Clinical implications
With the increasing incidence of obesity, general practitioners, as well as respiratory sleep clinics, have to be fully cognisant of the respiratory effects of obesity, including patients presenting with chronic respiratory failure. Such patients need to be established on NIV and potential delays and clinical pathway breaches will occur unless a streamlined system is in operation. A number of units already dispatch, via a courier and postal service, an oximeter prior to the clinic appointments.12 In those in whom nocturnal oximetry is available, the addition of simple SpO2 and FVC measurements can be performed by ancillary staff; the clinician can stratify those who would require an arterial blood gas to confirm chronic respiratory failure or can be used as additional verification for borderline oximetry results.
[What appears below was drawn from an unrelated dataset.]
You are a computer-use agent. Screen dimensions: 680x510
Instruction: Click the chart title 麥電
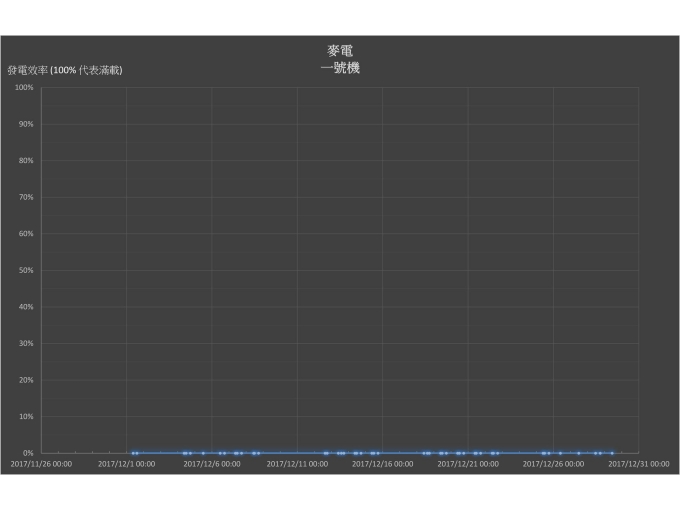coord(340,50)
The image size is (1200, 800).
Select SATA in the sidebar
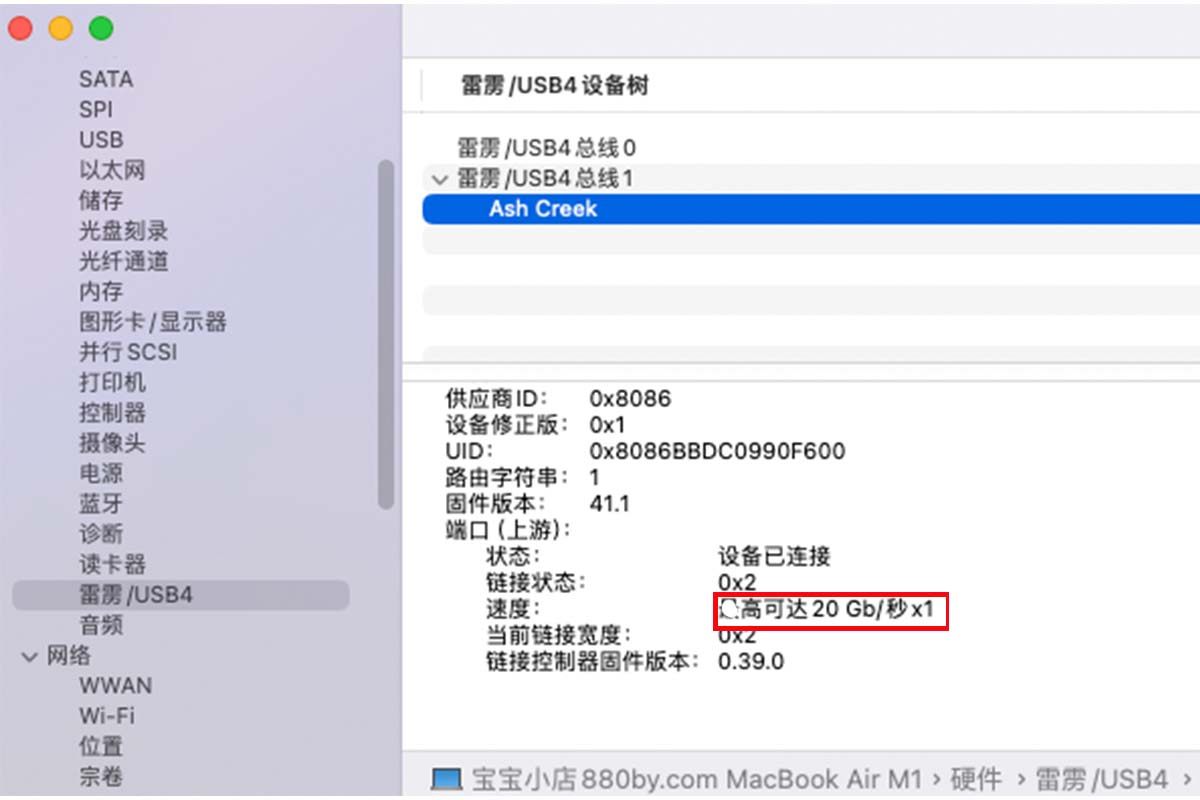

Although arterial blood gas measurement and analysis is a relatively straightforward physiological test to perform, it is painful for the patient, requires skill of the clinician to perform and access to costly analysis equipment, which may not be available in all clinic settings. By using simple non-invasive screening tests of FVC and clinic SpO2, hypercapnia can be predicted in obese patients with sleep-disordered breathing prior the clinic appointment and arrangements made for arterial blood gas sampling to be performed either prior to or during a clinic attendance. This would not only limit the number of patients undergoing arterial blood gas measurements, which would clinically benefit the patient and financially benefit the service, but also ensure the most appropriate treatment is delivered to the patient in a timely fashion.